# INSTRUCTIONS FOR THE TASK
Restate word for word the lines of the material below, from the line with "Where should I click to: Toggle" to the line with "Task: Click Desmarcar tudo to clear selection", both lines included, and no others.
--
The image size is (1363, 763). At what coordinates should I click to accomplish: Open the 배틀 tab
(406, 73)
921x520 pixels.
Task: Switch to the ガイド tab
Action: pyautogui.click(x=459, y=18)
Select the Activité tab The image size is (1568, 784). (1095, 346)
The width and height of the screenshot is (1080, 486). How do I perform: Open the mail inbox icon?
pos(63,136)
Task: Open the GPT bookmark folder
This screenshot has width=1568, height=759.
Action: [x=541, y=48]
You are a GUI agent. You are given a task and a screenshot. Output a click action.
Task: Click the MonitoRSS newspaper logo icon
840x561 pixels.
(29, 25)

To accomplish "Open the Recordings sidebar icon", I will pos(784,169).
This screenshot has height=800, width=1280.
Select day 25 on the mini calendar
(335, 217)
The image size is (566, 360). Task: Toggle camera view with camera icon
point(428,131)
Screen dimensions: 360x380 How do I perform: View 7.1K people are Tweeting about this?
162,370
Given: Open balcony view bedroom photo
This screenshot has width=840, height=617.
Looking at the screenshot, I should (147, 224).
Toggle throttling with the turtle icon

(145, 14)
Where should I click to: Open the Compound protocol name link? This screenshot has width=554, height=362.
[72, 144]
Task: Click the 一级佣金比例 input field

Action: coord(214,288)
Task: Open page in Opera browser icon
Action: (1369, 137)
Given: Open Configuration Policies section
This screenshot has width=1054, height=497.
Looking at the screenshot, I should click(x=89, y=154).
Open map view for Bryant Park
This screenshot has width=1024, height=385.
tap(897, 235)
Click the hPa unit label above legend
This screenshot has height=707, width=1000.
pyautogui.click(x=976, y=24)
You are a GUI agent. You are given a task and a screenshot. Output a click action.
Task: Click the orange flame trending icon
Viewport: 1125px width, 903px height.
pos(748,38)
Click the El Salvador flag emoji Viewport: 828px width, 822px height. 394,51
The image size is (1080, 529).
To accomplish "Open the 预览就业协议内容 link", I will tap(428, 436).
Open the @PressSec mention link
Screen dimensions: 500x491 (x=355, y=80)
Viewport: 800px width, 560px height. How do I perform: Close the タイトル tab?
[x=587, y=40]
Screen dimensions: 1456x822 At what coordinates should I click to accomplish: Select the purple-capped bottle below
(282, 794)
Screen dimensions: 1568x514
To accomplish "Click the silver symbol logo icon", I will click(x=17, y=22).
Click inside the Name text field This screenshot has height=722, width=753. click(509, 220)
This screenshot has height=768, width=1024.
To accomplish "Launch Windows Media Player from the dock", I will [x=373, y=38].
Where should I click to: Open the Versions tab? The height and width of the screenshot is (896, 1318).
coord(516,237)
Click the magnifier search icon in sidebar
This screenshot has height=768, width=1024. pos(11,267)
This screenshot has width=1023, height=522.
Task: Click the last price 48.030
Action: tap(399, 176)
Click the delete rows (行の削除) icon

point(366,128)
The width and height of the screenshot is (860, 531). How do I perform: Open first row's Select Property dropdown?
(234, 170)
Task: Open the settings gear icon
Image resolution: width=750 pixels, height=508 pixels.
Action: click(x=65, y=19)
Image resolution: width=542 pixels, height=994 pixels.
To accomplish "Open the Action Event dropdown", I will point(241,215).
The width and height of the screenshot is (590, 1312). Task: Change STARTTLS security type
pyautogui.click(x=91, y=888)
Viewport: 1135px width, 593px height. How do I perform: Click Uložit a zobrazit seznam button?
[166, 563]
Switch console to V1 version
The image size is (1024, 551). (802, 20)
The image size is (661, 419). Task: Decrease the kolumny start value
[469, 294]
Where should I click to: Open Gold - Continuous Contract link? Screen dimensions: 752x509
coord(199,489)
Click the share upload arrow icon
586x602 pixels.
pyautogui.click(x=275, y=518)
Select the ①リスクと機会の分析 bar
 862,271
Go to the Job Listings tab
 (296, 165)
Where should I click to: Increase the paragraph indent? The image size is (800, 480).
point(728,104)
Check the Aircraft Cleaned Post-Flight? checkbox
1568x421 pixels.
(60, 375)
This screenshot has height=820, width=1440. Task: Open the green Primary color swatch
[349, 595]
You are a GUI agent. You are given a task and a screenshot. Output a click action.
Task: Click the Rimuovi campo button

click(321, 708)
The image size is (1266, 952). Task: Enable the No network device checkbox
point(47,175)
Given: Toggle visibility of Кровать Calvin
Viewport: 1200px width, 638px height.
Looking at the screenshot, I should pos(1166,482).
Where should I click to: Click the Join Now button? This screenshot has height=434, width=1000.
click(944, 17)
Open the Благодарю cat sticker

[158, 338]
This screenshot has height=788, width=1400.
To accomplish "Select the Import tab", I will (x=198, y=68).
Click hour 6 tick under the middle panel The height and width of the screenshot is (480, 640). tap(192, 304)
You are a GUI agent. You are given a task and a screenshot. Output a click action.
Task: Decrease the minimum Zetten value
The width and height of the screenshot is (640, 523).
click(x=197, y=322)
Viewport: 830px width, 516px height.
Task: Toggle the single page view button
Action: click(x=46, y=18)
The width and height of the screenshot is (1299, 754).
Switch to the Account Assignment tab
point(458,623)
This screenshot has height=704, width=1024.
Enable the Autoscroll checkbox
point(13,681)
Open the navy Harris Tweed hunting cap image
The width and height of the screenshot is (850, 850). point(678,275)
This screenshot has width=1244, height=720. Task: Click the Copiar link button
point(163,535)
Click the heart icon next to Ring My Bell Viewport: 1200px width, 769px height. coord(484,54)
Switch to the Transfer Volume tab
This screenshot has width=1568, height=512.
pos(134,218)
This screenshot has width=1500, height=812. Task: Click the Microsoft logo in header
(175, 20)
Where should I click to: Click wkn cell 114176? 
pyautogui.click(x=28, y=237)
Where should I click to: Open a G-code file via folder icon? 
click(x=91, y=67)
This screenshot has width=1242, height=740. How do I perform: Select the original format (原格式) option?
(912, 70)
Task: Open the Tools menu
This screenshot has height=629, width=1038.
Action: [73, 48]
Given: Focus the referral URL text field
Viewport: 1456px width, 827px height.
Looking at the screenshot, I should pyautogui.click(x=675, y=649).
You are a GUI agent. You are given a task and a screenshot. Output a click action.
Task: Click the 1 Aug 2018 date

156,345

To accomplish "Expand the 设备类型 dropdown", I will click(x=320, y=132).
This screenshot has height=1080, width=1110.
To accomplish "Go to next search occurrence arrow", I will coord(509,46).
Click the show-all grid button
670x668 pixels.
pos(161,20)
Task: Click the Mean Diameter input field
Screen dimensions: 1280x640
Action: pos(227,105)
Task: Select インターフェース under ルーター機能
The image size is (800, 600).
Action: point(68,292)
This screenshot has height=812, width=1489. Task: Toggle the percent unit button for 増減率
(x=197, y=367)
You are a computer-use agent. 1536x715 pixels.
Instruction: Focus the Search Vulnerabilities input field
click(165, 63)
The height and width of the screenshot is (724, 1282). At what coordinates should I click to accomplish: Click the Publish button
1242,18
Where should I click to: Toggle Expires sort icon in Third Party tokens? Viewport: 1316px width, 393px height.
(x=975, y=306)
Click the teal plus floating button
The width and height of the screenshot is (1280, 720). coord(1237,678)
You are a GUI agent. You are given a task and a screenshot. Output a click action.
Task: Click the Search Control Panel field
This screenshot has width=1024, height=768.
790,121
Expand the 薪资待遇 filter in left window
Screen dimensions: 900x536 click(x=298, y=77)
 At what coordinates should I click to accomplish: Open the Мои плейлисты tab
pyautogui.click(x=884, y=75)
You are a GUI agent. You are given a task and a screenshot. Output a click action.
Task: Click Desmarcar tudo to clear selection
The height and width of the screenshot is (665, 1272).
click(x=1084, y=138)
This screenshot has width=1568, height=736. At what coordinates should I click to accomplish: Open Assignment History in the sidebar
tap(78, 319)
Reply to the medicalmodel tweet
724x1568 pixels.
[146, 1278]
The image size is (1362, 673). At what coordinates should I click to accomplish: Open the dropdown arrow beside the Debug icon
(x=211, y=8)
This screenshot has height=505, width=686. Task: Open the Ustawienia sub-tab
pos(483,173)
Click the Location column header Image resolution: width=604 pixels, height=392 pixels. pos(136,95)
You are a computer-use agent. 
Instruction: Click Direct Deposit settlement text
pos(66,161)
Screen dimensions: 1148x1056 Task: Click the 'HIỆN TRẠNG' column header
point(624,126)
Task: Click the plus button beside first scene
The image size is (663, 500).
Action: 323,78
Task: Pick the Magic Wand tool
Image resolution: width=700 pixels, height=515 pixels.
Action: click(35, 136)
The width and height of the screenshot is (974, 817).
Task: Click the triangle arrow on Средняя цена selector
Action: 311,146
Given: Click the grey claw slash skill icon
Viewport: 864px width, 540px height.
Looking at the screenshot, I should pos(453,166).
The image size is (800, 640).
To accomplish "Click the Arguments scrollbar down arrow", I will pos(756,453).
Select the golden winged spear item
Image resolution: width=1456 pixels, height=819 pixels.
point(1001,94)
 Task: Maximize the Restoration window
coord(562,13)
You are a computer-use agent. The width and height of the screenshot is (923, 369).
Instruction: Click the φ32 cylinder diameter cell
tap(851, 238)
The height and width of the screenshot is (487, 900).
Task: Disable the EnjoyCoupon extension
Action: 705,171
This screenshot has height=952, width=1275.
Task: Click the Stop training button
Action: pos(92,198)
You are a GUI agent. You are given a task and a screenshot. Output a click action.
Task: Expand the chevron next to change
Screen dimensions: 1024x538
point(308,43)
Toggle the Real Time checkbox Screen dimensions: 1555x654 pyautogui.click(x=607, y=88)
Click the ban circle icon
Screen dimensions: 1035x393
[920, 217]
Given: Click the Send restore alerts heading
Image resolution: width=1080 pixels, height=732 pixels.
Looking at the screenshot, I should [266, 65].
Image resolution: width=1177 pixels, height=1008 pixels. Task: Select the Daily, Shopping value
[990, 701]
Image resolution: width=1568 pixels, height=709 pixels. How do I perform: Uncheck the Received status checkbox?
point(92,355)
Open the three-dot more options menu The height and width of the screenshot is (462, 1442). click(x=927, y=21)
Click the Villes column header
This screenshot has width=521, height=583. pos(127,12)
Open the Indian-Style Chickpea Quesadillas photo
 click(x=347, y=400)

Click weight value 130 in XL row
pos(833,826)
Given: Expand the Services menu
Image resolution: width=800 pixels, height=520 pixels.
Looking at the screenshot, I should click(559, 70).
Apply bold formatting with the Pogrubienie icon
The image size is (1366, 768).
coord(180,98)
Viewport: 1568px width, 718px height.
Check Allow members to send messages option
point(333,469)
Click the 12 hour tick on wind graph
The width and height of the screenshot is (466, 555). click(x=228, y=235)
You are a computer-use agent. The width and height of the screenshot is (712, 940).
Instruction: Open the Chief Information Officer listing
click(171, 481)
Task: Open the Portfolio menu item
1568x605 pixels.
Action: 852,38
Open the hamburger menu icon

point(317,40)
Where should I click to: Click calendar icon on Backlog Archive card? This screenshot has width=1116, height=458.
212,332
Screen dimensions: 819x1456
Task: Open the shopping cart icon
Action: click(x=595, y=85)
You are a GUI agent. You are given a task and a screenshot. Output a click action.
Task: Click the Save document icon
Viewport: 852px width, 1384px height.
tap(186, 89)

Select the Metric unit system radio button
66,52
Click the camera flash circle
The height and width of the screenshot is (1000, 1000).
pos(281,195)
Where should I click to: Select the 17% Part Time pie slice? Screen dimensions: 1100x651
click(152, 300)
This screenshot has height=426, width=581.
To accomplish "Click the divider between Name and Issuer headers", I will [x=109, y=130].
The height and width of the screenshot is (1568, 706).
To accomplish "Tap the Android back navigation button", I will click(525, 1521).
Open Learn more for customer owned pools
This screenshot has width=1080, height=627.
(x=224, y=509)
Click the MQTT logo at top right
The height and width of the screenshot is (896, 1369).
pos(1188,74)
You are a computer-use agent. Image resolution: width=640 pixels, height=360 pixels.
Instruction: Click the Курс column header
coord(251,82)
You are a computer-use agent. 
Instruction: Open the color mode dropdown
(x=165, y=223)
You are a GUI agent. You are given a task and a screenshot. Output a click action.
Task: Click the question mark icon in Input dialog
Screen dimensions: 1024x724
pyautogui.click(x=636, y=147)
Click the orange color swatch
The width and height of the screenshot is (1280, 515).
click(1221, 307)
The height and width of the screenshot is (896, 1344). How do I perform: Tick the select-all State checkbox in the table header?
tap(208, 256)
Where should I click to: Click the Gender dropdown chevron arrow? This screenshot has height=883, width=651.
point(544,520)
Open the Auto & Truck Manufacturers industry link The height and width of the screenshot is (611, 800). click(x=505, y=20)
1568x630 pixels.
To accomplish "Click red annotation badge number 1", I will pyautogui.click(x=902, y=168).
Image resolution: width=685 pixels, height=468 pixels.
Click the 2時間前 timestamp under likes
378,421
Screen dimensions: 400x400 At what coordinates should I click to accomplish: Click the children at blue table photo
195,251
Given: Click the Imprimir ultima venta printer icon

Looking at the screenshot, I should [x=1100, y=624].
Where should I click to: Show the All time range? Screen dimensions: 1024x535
--
# ANSWER SECTION
Where should I click to: Toggle Expires sort icon in Third Party tokens? Viewport: 1316px width, 393px height.
(x=975, y=306)
Click the teal plus floating button
The width and height of the screenshot is (1280, 720). coord(1237,678)
You are a GUI agent. You are given a task and a screenshot. Output a click action.
Task: Click the Search Control Panel field
This screenshot has width=1024, height=768.
790,121
Expand the 薪资待遇 filter in left window
Screen dimensions: 900x536 click(x=298, y=77)
 At what coordinates should I click to accomplish: Open the Мои плейлисты tab
pyautogui.click(x=884, y=75)
You are a GUI agent. You are given a task and a screenshot. Output a click action.
Task: Click Desmarcar tudo to clear selection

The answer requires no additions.